Given text:
[Kaggle] Backpack Prediction Challenge with XGBoost
Backpack Prediction Challenge
Goal: Predict the price of backpacks given various attributes. Evaluated by RMSE metric.
$$ RMSE=(\frac{1}{N} \sum^N_{i=1} (y_i-\hat{y_i})^2)^\frac{1}{2} $$
Refer to this challenge here: https://www.kaggle.com/competitions/playground-series-s5e2
EDA
Viewing the first 5 rows of dataset,
full_data=pd.read_csv("/kaggle/input/playground-series-s5e2/train.csv")
full_data.head()

Visualization of data distribution using seaborn and matplotlib
import pandas as pd
import matplotlib.pyplot as plt
import seaborn as sns
import math
# Load the dataset (update the filename as needed)
df = full_data
# Set up the plotting style
sns.set(style="whitegrid")
# Plot numerical columns
num_cols = df.select_dtypes(include=["number"]).columns
num_rows = math.ceil(len(num_cols) / 2) # Arrange in two columns
fig, axes = plt.subplots(num_rows, 2, figsize=(12, 4 * num_rows))
fig.suptitle("Distributions of Numerical Columns", fontsize=16)
for i, col in enumerate(num_cols):
row, col_idx = divmod(i, 2)
sns.histplot(df[col], kde=True, bins=20, ax=axes[row, col_idx])
axes[row, col_idx].set_title(f"Distribution of {col}")
# Hide empty subplots if odd number of numerical columns
if len(num_cols) % 2 != 0:
fig.delaxes(axes[-1, -1])
plt.tight_layout(rect=[0, 0, 1, 0.96]) # Adjust layout
plt.show()
# Plot categorical columns
cat_cols = df.select_dtypes(exclude=["number"]).columns
num_rows = math.ceil(len(cat_cols) / 2)
fig, axes = plt.subplots(num_rows, 2, figsize=(12, 4 * num_rows))
fig.suptitle("Distributions of Categorical Columns", fontsize=16)
for i, col in enumerate(cat_cols):
row, col_idx = divmod(i, 2)
sns.countplot(y=df[col], order=df[col].value_counts().index, ax=axes[row, col_idx])
axes[row, col_idx].set_title(f"Distribution of {col}")
# Hide empty subplots if odd number of categorical columns
if len(cat_cols) % 2 != 0:
fig.delaxes(axes[-1, -1])
plt.tight_layout(rect=[0, 0, 1, 0.96])
plt.show()

Data Analysis
There are compartment, capacity, and price as a numerical variables and Brand, Material, Size, Laptop Compartment, Waterproof, Style and Color as a categorical variables. In the analysis below, there are NaN entries for each categorical variables.

Task A: According to the backpack challenge text, which metric evaluates the price predictions?
Task B: Reproduce the backpack challenge text from the words "Data Analysis" through the words "each categorical variables.".

Supplied information:
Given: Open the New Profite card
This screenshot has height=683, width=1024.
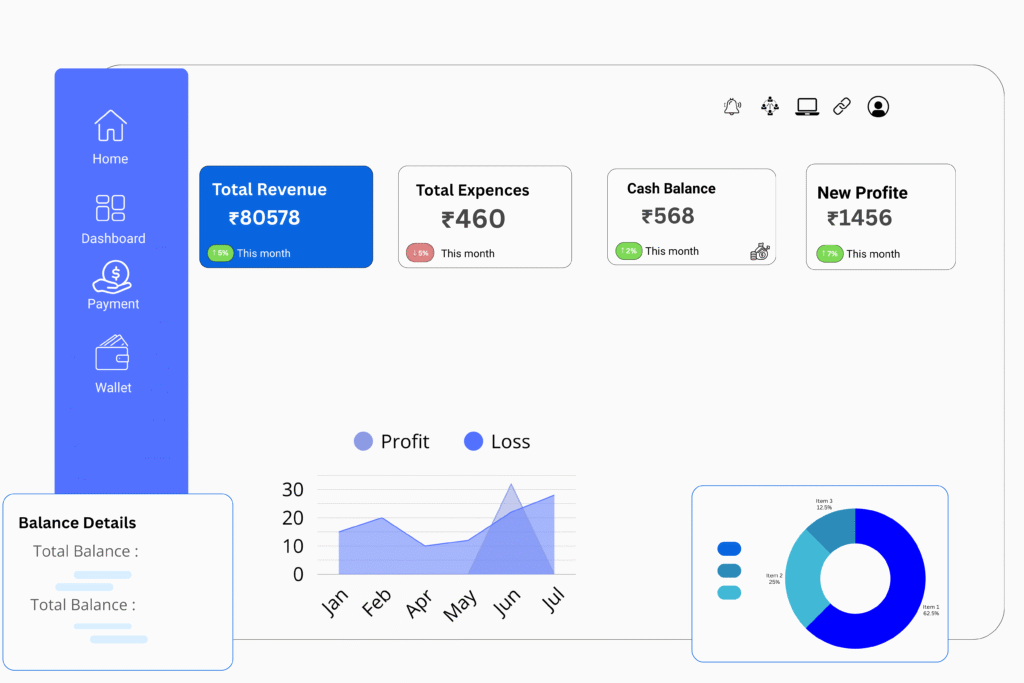Looking at the screenshot, I should (880, 216).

Complete response A: RMSE

Complete response B:
Data Analysis
There are compartment, capacity, and price as a numerical variables and Brand, Material, Size, Laptop Compartment, Waterproof, Style and Color as a categorical variables. In the analysis below, there are NaN entries for each categorical variables.